抜粋文 –
※ ※ ※

さて、その次に FileMaker へ CSV を取り込みます。
Airレジから CSVデータを取り込むところまで行いました。
では、このデータに手を加えて分析していきましょう。
[1] 月・年別の時間帯ごとの商品売上割合
時間帯別の状況を見てみたいと思います。フィールドを追加して、取引日を元に計算する時間帯ごとの判別文字をデータとして格納します。(オレンジの項目)
さらに、取引年・取引月のフィールドを追加しておき、集計用のレイアウトを別途作成します。
ここまで出来たら FileMaker のデフォルト機能である小計パートを使って、月間の商品別の数と割合を出してみます。
もちろん見え方にはまだまだ改善の余地はありますが、これだけでも「午後」にシュウマイ弁当が多く出ていて唐揚げ弁当が苦戦していること、「午前」には日替わり弁当が多く出ること、といったことが分かります。
少しソートの条件を変更して見え方を変え、商品ごとで時間帯別の状況を見てみます。
これらは Airレジの管理画面だけでは見えてこないと思います。せいぜい "なんとなく" でしか把握できないでしょう。

※ ※ ※

取り組む課題 –
1) 売上分析の文章に出てくる弁当の商品名をすべて挙げなさい。
2) 売上分析の文章のうち「ここまで出来たら FileMaker のデフォルト機能である小計パートを使って、月間の商品別の数と割合を出してみます。」で始まり「少しソートの条件を変更して見え方を変え、商品ごとで時間帯別の状況を見てみます。」で終わる部分を、「シュウマイ弁当」を「幕の内弁当」に入れ替えて書き直しなさい。
3) 売上分析の文章の最後の文に続けて、文章を書き進めなさい。

データ欄 –
※ ※ ※

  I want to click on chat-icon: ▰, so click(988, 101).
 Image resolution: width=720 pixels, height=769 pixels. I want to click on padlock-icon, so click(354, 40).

※ ※ ※

解答 –
1) シュウマイ弁当、唐揚げ弁当、日替わり弁当

2)
ここまで出来たら FileMaker のデフォルト機能である小計パートを使って、月間の商品別の数と割合を出してみます。
もちろん見え方にはまだまだ改善の余地はありますが、これだけでも「午後」に幕の内弁当が多く出ていて唐揚げ弁当が苦戦していること、「午前」には日替わり弁当が多く出ること、といったことが分かります。
少しソートの条件を変更して見え方を変え、商品ごとで時間帯別の状況を見てみます。

3)
やはり事実のデータで真実を見ることに意味があると思います。
ついでに、別のソートで更に見え方を変えてみると、年間を通した時間帯別の商品状況を見ることが出来ます。(今回のシミュレーションでは8月と9月のデータしかありません)
[2] 見たい内容をまとめて一覧にした売上集計
とにかく、見たい項目だけを並べて分析したい、なんてことがあるかもしれません。次のようなパターンなどはどうでしょうか。
◆商品別で売上状況を見たい
◆時間帯別だけで比較したい
◆年度関係なく月別で比較したい
※2022年8月と9月のデータだけでテストしています。本来は1月から12月まであると思います。
◆年別で売上推移を見たい
※2022年8月と9月のデータだけでテストしています。本来は複数年あると思います。
※年の推移が出せるということは、もちろん年月での推移も見れるということになります。
必要最低限のグラフ機能も FileMaker には備わっています。商品別の売上状況のようなシンプルなデータであれば、グラフも添えるとパッと見やすくなりますね。
※FileMaker のグラフ機能は若干使いにくいため、必要最低限の使い方が良いと思います。
FileMaker での運用シミュレーション
上記のようなことを、Airレジと FileMaker で並行して日々の業務の中に取り入れることになります。具体的にはどのような運用方法になるでしょうか。
その前に今回のおおまかな手順をおさらいしておきます。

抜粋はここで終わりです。